● Entries provided
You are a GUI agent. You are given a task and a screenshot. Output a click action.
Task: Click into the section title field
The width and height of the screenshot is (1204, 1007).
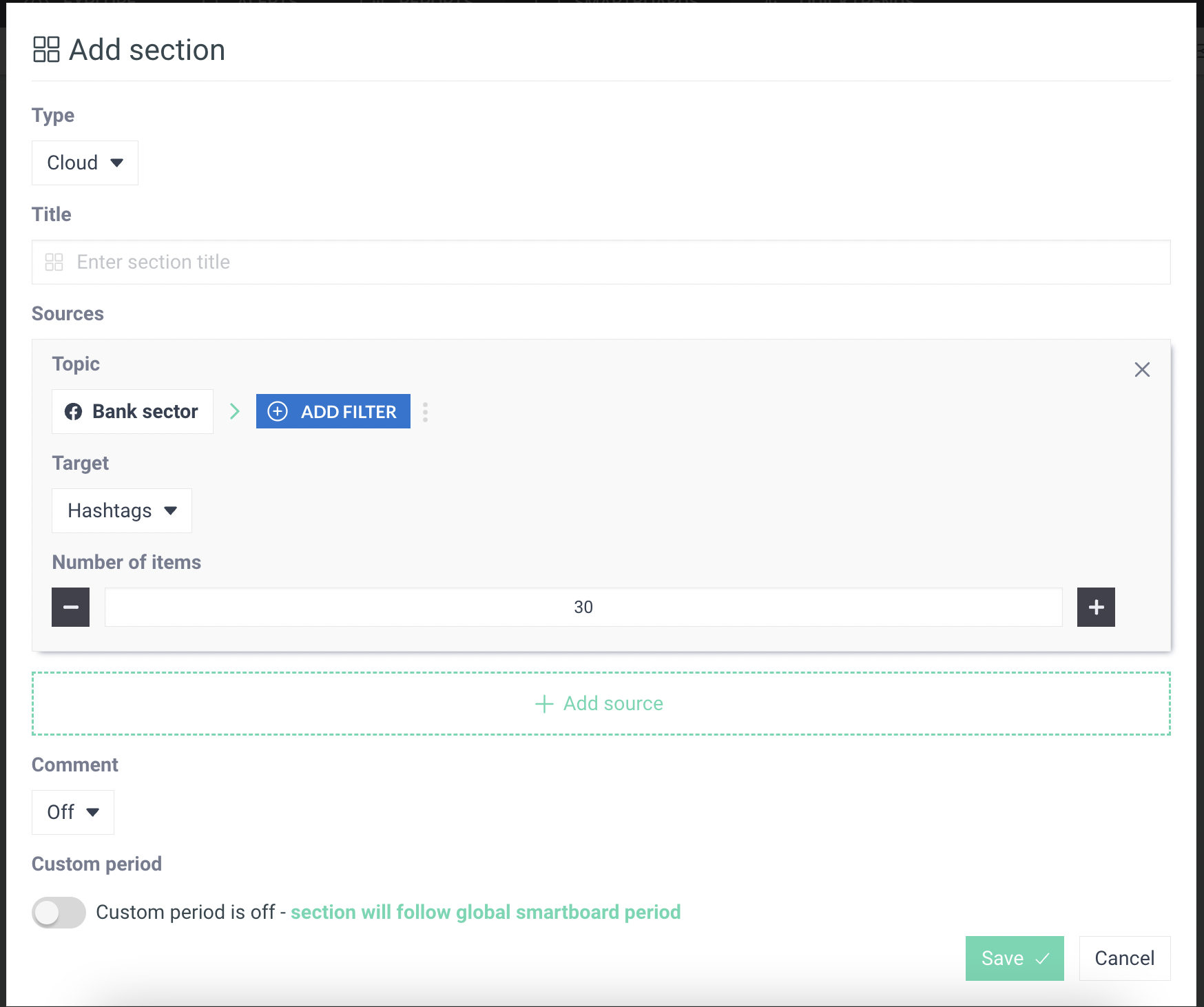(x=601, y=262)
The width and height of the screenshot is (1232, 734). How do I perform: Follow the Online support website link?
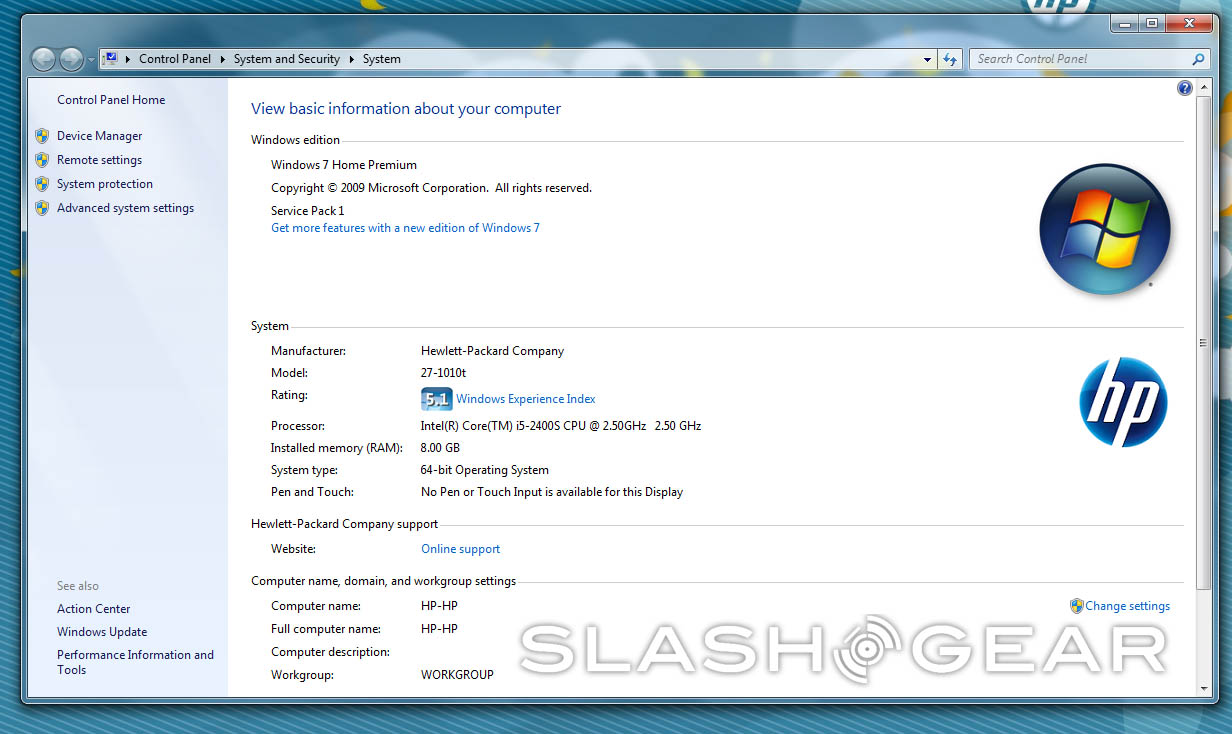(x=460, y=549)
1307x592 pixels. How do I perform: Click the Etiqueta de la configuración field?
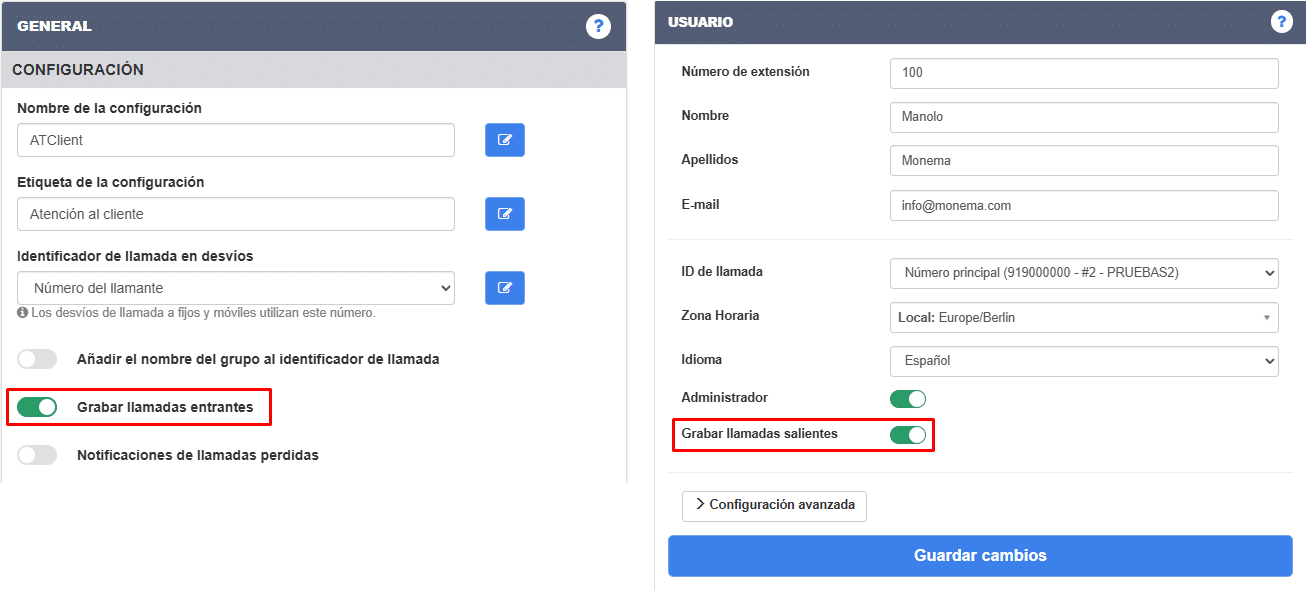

● What to work on
Rewrite the data above, replacing every occurrence of "screenshot" with "image" and leaving all other wording unchanged. Omit the pictures from your version.

● Written answer
You are a GUI agent. You are given a task and a image. Output a click action.
Task: Click into the section title field
The width and height of the image is (1204, 1007).
(x=601, y=262)
The width and height of the image is (1232, 734). How do I perform: Follow the Online support website link?
(x=460, y=549)
1307x592 pixels. How do I perform: Click the Etiqueta de la configuración field?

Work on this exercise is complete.